Long-Term Care Insurance
Germany’s social safety net extends beyond standard medical care. Long-term care insurance (Pflegeversicherung) is a mandatory, separate pillar of the social insurance system, sitting alongside health, pension, accident, and unemployment insurance. Every employee contributes 1.95% of their gross salary toward it. Adults without children pay a slightly higher rate of 2.2%. Like health insurance contributions, the cost is shared between employee and employer.
This fund covers services for people who need ongoing assistance due to age, disability, or chronic illness. Benefits can include home care support, professional nursing visits, or placement in a residential care facility. The level of support depends on a formal assessment of how much help a person needs with daily tasks. Long-term care insurance doesn’t cover the full cost of a nursing home, so many families still face significant expenses, but it provides a financial floor that most countries lack entirely.
How Expats and Newcomers Get Covered
If you move to Germany for work, your employer will typically enroll you in a statutory health insurance fund as part of the hiring process. You choose which fund you want (there are dozens, with slightly different supplementary rates and bonus programs), and contributions begin with your first paycheck. Freelancers and the self-employed need to arrange their own coverage, either by joining a statutory fund voluntarily or purchasing private insurance.

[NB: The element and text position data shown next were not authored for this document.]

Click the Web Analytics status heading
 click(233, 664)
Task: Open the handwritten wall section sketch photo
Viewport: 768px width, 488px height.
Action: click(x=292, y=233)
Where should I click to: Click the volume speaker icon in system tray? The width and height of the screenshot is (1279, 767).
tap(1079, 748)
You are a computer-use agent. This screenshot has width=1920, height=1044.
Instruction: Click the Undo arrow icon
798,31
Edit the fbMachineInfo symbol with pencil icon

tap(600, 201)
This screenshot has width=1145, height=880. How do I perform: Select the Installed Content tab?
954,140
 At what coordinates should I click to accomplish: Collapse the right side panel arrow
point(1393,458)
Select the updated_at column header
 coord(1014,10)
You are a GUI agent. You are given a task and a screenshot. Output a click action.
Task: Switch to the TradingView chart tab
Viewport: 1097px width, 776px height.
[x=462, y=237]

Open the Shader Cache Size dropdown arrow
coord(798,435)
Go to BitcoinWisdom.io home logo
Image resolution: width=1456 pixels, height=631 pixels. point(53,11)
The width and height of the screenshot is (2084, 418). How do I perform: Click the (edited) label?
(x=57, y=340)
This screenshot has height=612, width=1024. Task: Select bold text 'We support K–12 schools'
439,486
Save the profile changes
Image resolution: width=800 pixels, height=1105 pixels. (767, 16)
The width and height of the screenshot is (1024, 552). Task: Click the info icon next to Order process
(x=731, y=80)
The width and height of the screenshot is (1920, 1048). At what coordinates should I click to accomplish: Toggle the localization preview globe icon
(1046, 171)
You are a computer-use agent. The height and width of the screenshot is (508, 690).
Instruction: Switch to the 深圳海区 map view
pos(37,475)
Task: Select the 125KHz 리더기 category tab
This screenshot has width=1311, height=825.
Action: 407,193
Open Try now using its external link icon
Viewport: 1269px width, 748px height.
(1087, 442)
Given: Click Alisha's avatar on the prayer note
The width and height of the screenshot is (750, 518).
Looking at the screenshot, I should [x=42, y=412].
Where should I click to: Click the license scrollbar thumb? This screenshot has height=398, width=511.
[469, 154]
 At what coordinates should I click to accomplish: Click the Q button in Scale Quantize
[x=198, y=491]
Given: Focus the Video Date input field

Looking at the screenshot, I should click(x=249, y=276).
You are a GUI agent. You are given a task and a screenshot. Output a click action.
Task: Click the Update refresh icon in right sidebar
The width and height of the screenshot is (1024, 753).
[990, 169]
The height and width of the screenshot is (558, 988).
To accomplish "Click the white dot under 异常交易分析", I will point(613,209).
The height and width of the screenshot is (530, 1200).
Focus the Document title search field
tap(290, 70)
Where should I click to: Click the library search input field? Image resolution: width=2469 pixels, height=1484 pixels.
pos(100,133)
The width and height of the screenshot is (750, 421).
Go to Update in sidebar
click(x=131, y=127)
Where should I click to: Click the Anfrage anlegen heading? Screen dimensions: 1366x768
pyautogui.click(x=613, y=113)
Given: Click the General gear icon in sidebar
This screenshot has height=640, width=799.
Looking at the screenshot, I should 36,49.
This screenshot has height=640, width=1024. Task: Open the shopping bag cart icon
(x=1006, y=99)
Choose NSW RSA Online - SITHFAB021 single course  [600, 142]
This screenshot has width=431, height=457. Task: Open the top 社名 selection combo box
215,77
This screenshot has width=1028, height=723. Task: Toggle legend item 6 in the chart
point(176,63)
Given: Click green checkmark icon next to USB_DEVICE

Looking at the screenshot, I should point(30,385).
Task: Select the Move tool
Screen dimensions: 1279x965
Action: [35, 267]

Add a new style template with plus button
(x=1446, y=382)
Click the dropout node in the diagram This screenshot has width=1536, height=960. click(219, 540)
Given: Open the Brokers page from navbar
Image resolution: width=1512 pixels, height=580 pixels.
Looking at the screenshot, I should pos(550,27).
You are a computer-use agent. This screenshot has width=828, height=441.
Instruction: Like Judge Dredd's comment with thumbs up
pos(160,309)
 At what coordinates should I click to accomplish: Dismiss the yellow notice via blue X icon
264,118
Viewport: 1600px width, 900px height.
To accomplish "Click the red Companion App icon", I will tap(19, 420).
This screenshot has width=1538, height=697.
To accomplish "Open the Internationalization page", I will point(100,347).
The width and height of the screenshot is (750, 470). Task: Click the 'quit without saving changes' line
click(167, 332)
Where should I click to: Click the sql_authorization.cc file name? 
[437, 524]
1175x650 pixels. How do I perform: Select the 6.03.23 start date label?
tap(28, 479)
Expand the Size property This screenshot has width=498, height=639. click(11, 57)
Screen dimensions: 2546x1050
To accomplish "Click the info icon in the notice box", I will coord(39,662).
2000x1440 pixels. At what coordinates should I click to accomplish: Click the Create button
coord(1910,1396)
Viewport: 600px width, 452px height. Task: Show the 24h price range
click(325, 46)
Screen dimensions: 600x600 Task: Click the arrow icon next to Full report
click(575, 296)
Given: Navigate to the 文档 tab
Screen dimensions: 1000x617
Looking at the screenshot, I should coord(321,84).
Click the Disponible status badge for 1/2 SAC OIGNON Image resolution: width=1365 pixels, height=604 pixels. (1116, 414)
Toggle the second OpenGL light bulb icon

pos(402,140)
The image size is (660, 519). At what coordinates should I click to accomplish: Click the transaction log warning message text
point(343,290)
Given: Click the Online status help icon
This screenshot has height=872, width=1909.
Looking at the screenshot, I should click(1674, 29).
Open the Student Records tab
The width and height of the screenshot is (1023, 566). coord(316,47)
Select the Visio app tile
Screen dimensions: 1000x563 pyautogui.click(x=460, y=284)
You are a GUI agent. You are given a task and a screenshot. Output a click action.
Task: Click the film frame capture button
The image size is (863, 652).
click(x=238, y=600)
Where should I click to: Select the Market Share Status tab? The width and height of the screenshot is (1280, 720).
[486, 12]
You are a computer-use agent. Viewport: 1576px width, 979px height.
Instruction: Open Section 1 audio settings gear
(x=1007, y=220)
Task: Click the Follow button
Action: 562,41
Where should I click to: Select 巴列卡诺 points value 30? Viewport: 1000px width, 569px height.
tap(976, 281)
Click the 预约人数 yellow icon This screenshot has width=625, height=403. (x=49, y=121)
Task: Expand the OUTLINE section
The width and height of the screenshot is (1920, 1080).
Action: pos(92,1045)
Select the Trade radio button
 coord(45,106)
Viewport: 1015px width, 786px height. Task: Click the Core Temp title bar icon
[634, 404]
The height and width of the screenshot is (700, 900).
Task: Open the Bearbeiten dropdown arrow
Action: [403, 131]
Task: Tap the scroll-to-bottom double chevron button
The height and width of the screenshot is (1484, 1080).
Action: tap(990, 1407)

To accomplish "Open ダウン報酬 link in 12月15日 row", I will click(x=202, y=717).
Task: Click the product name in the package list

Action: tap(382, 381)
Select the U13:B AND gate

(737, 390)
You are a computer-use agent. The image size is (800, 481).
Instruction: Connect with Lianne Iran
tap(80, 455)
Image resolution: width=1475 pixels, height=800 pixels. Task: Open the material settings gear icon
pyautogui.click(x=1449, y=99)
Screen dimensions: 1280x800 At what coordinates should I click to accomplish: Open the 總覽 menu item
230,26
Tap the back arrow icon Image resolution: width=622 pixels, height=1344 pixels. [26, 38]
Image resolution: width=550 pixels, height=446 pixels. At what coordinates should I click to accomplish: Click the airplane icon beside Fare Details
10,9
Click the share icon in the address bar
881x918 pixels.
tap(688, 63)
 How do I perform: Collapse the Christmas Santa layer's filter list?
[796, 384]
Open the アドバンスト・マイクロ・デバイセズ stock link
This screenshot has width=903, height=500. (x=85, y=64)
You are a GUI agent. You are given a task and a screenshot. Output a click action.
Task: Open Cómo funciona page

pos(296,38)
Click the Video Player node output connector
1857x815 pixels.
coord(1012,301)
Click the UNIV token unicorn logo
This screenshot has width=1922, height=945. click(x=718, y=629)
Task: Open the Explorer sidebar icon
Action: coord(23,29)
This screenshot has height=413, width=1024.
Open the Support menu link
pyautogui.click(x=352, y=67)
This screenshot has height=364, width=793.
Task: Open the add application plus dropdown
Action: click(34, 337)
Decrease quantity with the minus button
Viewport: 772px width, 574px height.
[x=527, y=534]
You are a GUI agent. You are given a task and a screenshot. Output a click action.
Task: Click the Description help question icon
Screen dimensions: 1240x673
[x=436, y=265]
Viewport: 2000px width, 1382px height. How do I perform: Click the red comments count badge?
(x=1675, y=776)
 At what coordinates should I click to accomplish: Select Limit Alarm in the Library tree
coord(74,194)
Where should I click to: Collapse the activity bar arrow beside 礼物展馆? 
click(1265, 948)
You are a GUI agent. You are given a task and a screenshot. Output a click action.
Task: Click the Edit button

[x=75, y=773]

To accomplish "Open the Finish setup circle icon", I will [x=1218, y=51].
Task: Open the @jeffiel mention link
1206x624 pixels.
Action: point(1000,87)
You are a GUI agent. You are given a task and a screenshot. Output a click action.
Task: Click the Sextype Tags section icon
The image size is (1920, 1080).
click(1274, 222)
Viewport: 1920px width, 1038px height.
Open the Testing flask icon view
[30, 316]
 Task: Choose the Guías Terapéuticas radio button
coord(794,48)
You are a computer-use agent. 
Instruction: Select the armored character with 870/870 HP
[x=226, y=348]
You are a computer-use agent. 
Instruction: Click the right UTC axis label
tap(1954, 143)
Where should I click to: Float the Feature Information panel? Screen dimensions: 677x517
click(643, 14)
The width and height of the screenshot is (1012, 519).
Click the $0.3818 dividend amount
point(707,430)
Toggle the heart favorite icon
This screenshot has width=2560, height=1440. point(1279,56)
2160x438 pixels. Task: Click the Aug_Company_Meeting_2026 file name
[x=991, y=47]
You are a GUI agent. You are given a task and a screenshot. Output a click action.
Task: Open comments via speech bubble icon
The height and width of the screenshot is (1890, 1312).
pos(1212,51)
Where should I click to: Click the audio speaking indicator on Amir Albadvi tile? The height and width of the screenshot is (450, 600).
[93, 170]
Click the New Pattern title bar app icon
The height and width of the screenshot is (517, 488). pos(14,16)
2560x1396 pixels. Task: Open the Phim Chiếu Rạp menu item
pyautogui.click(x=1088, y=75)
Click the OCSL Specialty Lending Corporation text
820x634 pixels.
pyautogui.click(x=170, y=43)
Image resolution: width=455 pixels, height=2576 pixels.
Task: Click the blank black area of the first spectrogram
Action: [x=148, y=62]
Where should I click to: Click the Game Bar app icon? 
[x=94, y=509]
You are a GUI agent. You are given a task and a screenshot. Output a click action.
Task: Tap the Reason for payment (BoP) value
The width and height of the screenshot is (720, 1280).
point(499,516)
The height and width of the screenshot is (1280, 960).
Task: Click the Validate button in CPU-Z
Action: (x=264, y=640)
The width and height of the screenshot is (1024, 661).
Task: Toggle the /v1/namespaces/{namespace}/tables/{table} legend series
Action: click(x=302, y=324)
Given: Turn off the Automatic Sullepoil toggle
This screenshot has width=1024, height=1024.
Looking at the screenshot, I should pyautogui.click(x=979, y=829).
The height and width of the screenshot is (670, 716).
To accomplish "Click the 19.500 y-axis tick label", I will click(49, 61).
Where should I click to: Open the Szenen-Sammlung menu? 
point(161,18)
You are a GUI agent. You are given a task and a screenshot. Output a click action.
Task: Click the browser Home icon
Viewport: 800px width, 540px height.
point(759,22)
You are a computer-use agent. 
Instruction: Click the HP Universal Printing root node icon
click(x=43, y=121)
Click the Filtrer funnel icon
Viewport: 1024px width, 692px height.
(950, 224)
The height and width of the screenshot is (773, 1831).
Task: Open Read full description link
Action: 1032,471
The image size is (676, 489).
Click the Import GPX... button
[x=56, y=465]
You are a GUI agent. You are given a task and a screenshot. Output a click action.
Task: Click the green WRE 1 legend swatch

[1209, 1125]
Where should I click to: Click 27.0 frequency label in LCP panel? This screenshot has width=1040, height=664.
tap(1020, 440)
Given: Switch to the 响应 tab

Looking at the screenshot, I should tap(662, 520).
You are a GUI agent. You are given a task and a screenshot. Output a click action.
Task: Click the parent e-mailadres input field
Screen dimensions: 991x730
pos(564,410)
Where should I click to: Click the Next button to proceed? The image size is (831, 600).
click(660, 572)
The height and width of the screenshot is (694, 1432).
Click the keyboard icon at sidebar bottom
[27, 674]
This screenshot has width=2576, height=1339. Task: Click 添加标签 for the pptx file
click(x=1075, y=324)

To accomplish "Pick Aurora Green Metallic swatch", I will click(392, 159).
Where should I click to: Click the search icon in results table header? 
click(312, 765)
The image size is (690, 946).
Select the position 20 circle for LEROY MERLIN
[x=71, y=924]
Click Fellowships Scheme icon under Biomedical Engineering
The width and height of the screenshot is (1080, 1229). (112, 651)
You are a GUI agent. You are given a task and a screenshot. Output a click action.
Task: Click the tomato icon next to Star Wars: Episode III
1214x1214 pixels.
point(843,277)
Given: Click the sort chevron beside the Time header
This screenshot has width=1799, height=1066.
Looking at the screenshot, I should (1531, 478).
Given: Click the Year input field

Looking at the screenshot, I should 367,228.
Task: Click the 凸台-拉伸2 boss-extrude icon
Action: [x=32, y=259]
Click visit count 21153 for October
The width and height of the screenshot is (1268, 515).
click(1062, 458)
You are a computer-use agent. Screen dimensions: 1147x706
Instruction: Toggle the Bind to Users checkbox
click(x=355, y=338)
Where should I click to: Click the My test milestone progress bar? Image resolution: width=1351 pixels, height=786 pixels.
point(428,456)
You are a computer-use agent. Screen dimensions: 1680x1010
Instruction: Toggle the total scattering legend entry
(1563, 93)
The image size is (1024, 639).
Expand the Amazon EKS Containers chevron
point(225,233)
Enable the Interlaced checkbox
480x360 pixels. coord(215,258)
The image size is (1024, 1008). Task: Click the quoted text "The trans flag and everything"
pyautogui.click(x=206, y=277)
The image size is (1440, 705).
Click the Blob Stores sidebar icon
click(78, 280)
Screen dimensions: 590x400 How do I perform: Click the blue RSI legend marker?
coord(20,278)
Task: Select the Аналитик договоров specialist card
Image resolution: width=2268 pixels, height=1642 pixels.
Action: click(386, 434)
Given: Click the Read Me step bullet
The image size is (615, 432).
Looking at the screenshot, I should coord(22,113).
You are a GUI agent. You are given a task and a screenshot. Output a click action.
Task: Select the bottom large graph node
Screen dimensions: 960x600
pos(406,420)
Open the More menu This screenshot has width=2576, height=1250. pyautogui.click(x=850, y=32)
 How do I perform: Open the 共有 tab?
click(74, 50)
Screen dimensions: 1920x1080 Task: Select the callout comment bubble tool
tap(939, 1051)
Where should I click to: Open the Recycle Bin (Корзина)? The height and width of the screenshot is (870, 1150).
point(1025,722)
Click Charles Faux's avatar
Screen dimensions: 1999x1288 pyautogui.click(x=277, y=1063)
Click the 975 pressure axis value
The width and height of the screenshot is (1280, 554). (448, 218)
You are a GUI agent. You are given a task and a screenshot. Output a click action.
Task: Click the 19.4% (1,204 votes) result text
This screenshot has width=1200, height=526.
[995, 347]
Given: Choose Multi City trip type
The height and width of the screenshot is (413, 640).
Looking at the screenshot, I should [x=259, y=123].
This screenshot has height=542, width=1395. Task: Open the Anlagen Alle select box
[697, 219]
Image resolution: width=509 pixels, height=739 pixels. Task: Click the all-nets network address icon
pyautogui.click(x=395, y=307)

EU citizens can use their European Health Insurance Card for temporary stays, but anyone registering as a resident needs German coverage. Students enrolled at a German university are required to have statutory insurance, with reduced contribution rates available for those under 30. The system is designed so that virtually no legal resident falls through the cracks, though navigating the bureaucracy during the initial enrollment can feel overwhelming, especially without German language skills.